OP, you said it took you a long time to get over what your previous abusive ex did to you. It is very obvious you have not recovered from your past abusive relationship because you are sleepwalking straight into another one. I promise you that if you stay with this man, you will find yourself back in that dark place and will have to go through the pain of extracting yourself from another awful relationship. You will find yourself back at rock bottom. Do you really want to be there again when you have worked so hard to escape?
Just because your current partner is abusive in a different way to the last one, it doesnt mean he's not abusive.
I agree he sounds very narcissistic. Everything is on his terms (entitled and lack of empathy), he gets angry at you over nothing (narcissistic rage), he makes you feel like shit (devaluing you), he stone walls you (classic emotional abuse tactic to get you to bend to his will). All this only 6 months in! Abusers always make you feel like it is your fault but the reality is that nothing you ever do for this man will be good enough and the rules will keep changing. It is 100% him and not you.
The problem here lies with your lack of self esteem and fear of being alone. Abusers can sniff out vulnerable women and you are the perfect target because he knows he can treat you like dirt and you will stay because you would rather have anyone than be 'alone'. Trust me, he knows this! The feelings you have for this man are not love, it is your desperate need for validation and it's likely this twisted dynamic feels 'right' in some way because of your past (most likely your childhood). Try and identify the original narcissist in your life (for me it was my father).

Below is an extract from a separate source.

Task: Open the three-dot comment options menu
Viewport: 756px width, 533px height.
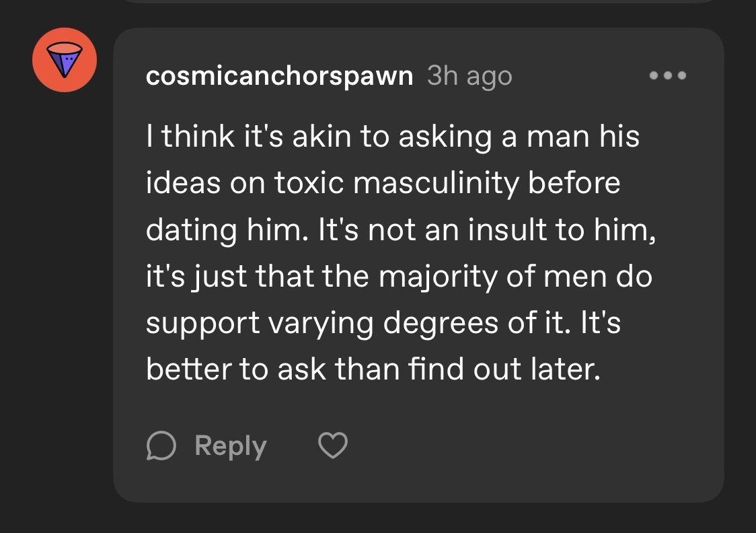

You have to protect your DD from not only this man, but also from witnessing your codependent behaviours because she will very likely mirror this and end up in abusive relationships when she is an adult. You have to stop the cycle of abuse now. If you don't, you will be an enabler to the abuse and I guarantee your DD will be angry at you for this when she is older.
I used to be so much like you OP and the best piece of advice I can give is to leave this relationship, stop dating completely and focus solely on recovering from your codependency issues. It is an active process so being single is not enough, you have to put the work in to really address your issues of low self esteem and lonliness. Yes it hurts, there are times when you feel lonely and invisible, but at least you then stand a chance of finally healing and being able to give yourself validation rather than craving it from abusive men.
Stop letting these bastards feed off your self doubt. They are incapable of caring about you and ever giving you a truly loving and reciprocal relationship. It's all lies he is feeding you when he is being 'nice'. Read up on covert narcissism and also on healing from codependency. Lisa Romano has some really good videos on the topic.